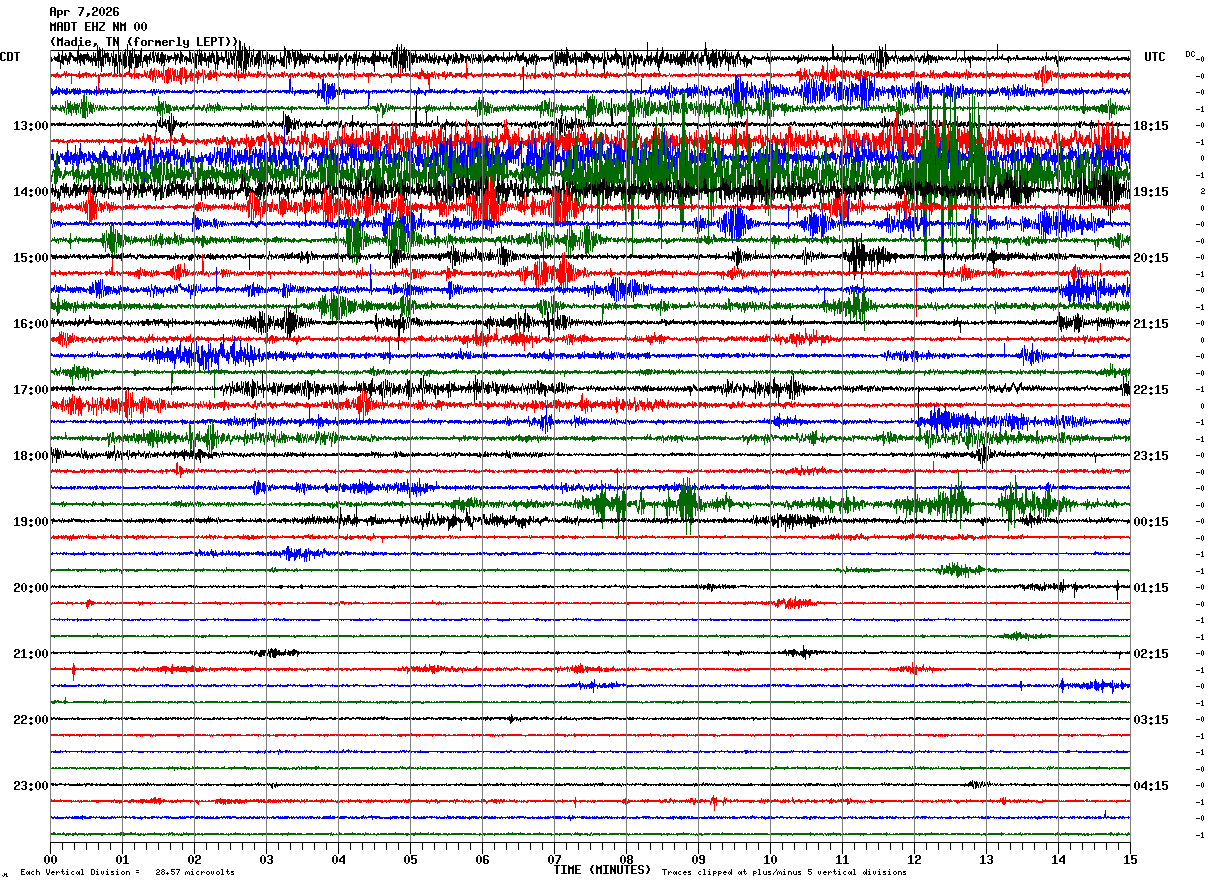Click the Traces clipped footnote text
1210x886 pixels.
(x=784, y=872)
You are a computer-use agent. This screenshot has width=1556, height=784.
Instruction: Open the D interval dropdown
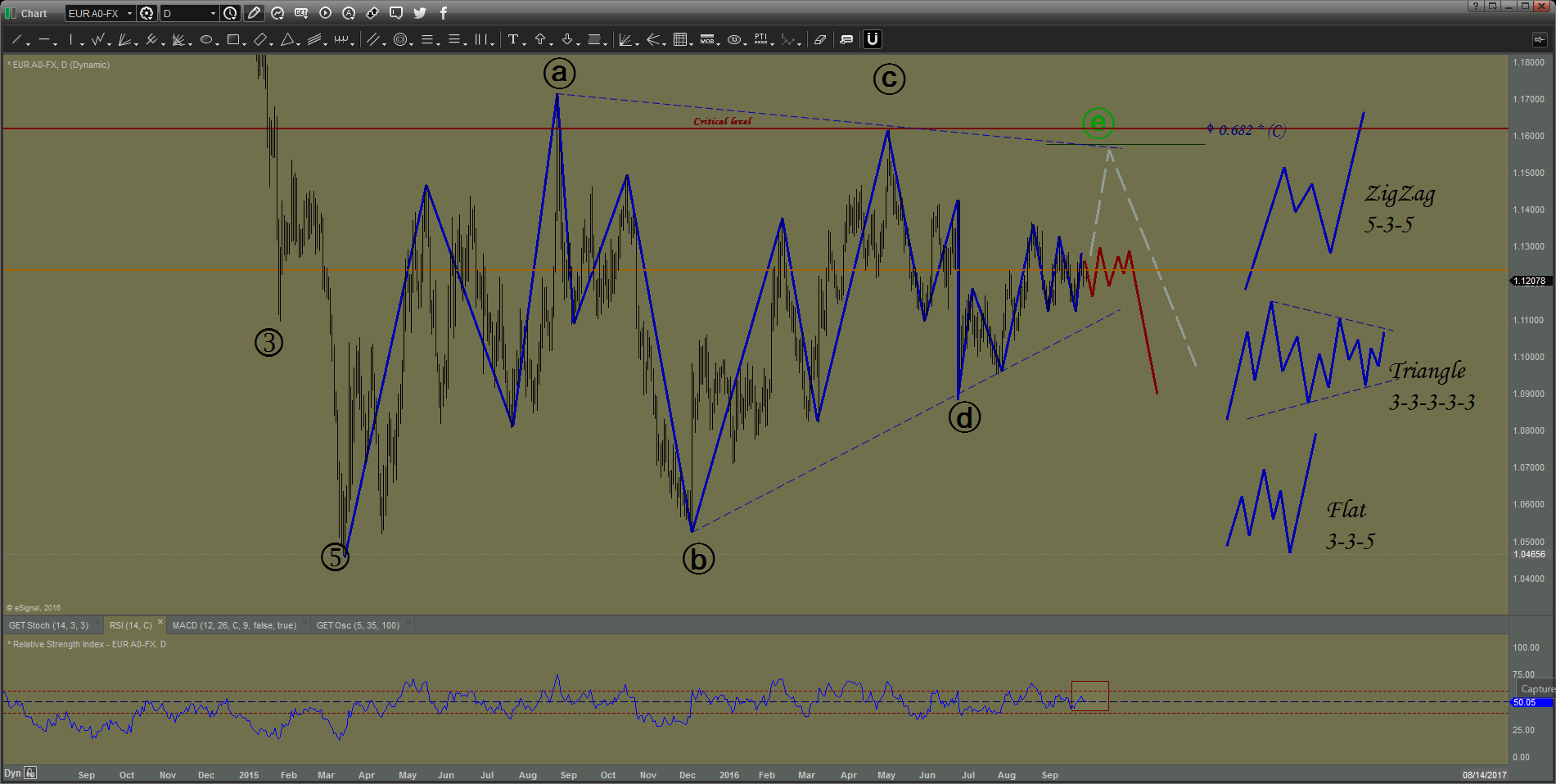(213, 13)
▬▬▬
WORK TO COMPLETE: Leave out every picture, and copy exactly the lines from the line that contains "You are a computer-use" through the end of the material.

RESPONSE TO THIS TASK:
You are a computer-use agent. This screenshot has width=1556, height=784.
Instruction: Open the D interval dropdown
(213, 13)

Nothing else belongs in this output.